• **Exercise requirements**
Substitute "CIMA" for every occurrence of "ACCA" in the records below, changing nothing else, and reproduce them without the pictures.

• **Data to use**
§
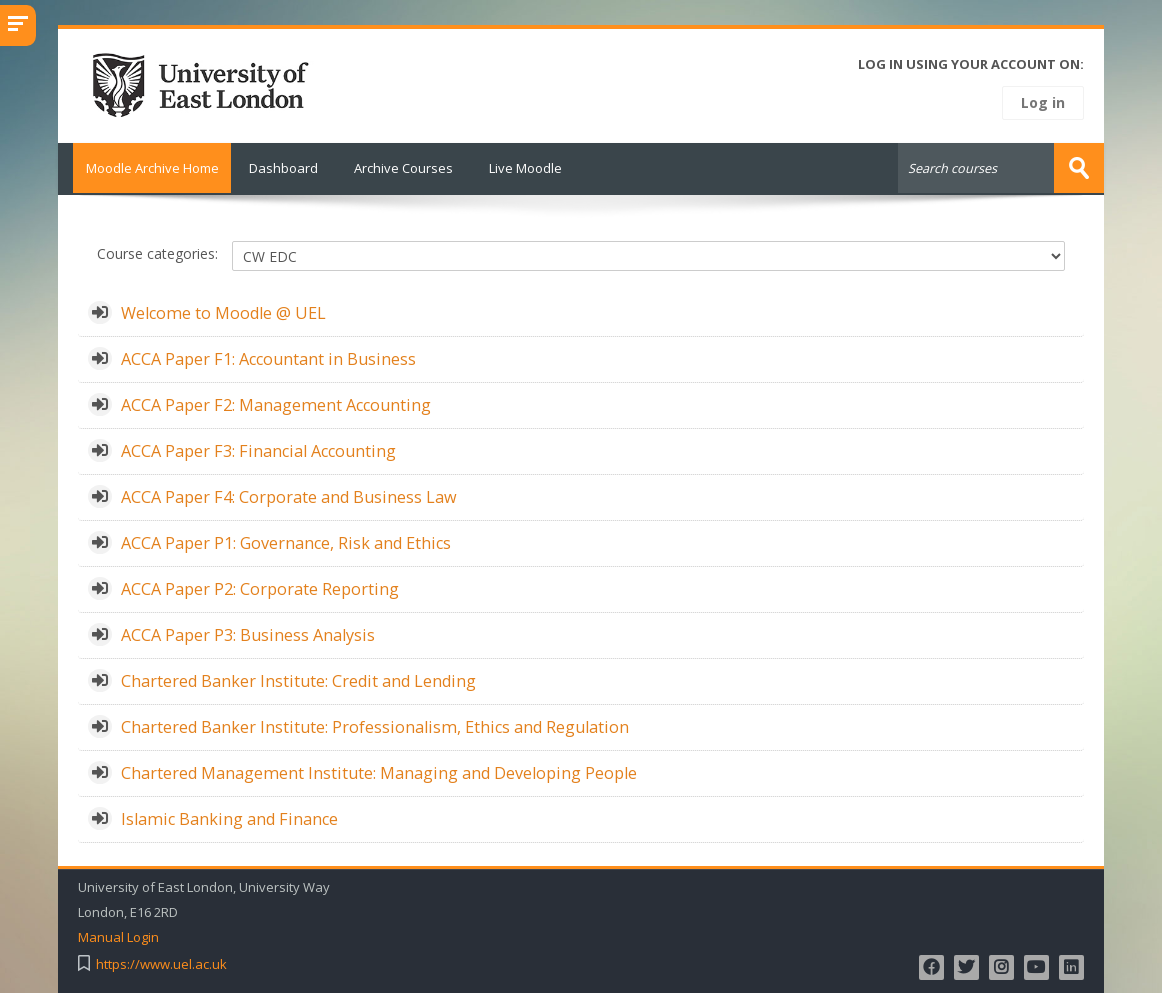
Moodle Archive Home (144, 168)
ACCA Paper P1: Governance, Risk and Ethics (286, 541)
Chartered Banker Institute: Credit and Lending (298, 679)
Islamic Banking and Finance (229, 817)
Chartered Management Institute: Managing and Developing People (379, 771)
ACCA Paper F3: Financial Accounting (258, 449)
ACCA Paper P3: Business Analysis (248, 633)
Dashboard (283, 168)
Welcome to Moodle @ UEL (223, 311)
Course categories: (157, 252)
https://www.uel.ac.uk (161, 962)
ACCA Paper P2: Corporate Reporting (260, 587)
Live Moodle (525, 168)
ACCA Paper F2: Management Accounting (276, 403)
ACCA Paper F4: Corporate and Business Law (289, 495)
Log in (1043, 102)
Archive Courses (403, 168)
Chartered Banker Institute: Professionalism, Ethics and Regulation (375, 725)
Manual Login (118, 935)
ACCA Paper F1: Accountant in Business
§
• **Full output**
Moodle Archive Home (144, 168)
CIMA Paper P1: Governance, Risk and Ethics (286, 541)
Chartered Banker Institute: Credit and Lending (298, 679)
Islamic Banking and Finance (229, 817)
Chartered Management Institute: Managing and Developing People (379, 771)
CIMA Paper F3: Financial Accounting (258, 449)
CIMA Paper P3: Business Analysis (248, 633)
Dashboard (283, 168)
Welcome to Moodle @ UEL (223, 311)
Course categories: (157, 252)
https://www.uel.ac.uk (161, 962)
CIMA Paper P2: Corporate Reporting (260, 587)
Live Moodle (525, 168)
CIMA Paper F2: Management Accounting (276, 403)
CIMA Paper F4: Corporate and Business Law (289, 495)
Log in (1043, 102)
Archive Courses (403, 168)
Chartered Banker Institute: Professionalism, Ethics and Regulation (375, 725)
Manual Login (118, 935)
CIMA Paper F1: Accountant in Business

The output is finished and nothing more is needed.